Stem cell-derived biofactors fight against coronavirus infection

Figure 1 The stem cell secretome. After the interaction between host angiotensin-converting enzyme 2 (ACE2) receptor and the spike S protein of severe acute respiratory syndrome coronavirus 2, the membrane is fused, and the viral genome is released into the cell or the virus enters the cell by clathrin-dependent/independent endocytosis. Most of the cells in human organs including the intestine, heart, kidney, and alveolar type II (AT2) cells of the lungs express ACE2 receptors. Extracellular matrix metalloproteinase inhibitor (EMMPRIN or CD147) and two proteases transmembrane serine protease 2 (TMPRSS2) are required for virus entry into the host cell. The lungs are damaged after direct destruction of capillary endothelial cells and AT2, the renin-angiotensin system is disrupted or the immune response is diminished indirectly. Following virus-induced infection, pathogen-associated molecular patterns lead to recognition of the virus by the innate immune system, activation of nuclear factor-κappa B and IRF3 pathways, type I interferon (IFN) expression and consequently activation of the JAK/STAT pathway and finally the expression of IFN-stimulated genes (ISG) which have anti-viral activity. The abovementioned effective immune response is required for successful virus clearance and clinical disappearance of the disease. Nonetheless, the IFN response may be delayed due to evasion of IFN and ISG mediated killing by the virus which in turns leads to hyper-inflammatory neutrophils and macrophage infiltration at the pulmonary site accompanied by pro-inflammatory cytokines including granulocyte-colony stimulating factor, tumor necrosis factor, MCP1, and interleukin-1b/2/6/7/8/17[3]. This hyper-activation of T lymphocytes and the innate response is called the ‘cytokine storm’ and is responsible for lung disorders including acute respiratory distress syndrome, pneumonitis, viral sepsis, respiratory and organ failure. A high number of pro-inflammatory cytokines leads to hyaluronan synthase 2 induction which elevates hyaluronan production and fluid accumulation in the lungs[78]. In critical cases of coronavirus disease 2019, the virus enters the peripheral blood and translocates to various target organs including kidney, heart, and intestine and can cause multiple organ failure. ACE2: Angiotensin-converting enzyme 2; SARS-CoV-2: Severe acute respiratory syndrome coronavirus 2; TNF: Tumor necrosis factor; IL: Interleukin; DC: Dendritic cell.

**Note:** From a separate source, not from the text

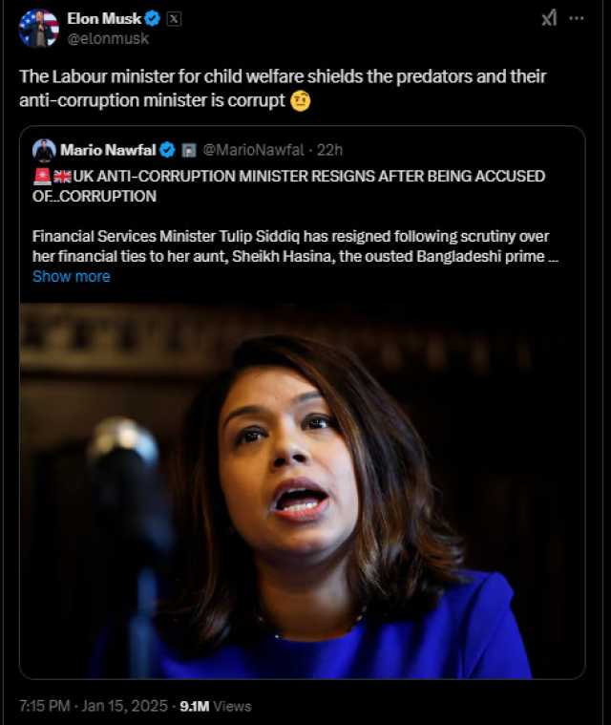The height and width of the screenshot is (725, 611).
Task: Click Mario Nawfal's small profile avatar
Action: 44,150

Figure 2 Immunomodulation by the stem cell secretome. The behavior of immune cells is altered by the secretion of various immunomodulatory factors. Mesenchymal stem cells (MSCs) secrete SOD3 which inhibits neutrophil activation and infiltration of leukocytes. Also, MSCs secrete PGE2, SDF-1, and interleukin (IL)-10 and lead to macrophage polarization to the M2 phenotype. Furthermore, MSCs induce HLAG5 secretion (shift to CD4β CD25β T reg population), Il-4 secretion (shift to Th2 population), constitutive expression of transforming growth factor β1 (TGF-β1), HGF, COX2, IL-10, IDO, and PGE2 which in turn inhibit T-cell proliferation. The secretion of IL-2 prevents inactivated NK cell proliferation, and secretion of HLAG5, TGF-β1, IDO, and PGE2 prevent cytokine secretion. In addition, MSCs cause B cells arrest in the G0/G1 phase and reduce the level of circulating immunoglobulins and secretion of CXCR4, CXCR5, CXCR7 by B cells. Due to the high amount of ISG gene expression, MSCs induce an antiviral response in the lungs. After secretion of immunomodulatory, anti-inflammatory, and microRNAs mediators and their extracellular vesicles-mediated transfer, MSCs lead to regulatory lymphocyte and M2 macrophage production. Differentiation of MSCs to various lung epithelial cells or differentiation of host tissue-resident stem cells lead to the secretion of numerous growth factors and angiogenic factors to stimulate revascularization, and consequently repair structural injury. Recovery of alveolar cell functions, their ATP stores, and metabolic capacity is feasible by direct transfer of functional mitochondria. Anti-fibrotic cytokines in high amounts reduce collagen fibers and subsequently hyper-inflammation and oxidative stress. A combination of anti-viral drugs with the immunomodulatory cargo of MSCs exosomes is a promising intervention tool in disease treatment[54]. Remdesivir is the best example of drug loading on exosomes[79]. Nevertheless, more studies are needed to clarify the exact mechanism of the specificity, targeted delivery and safety of exosomes.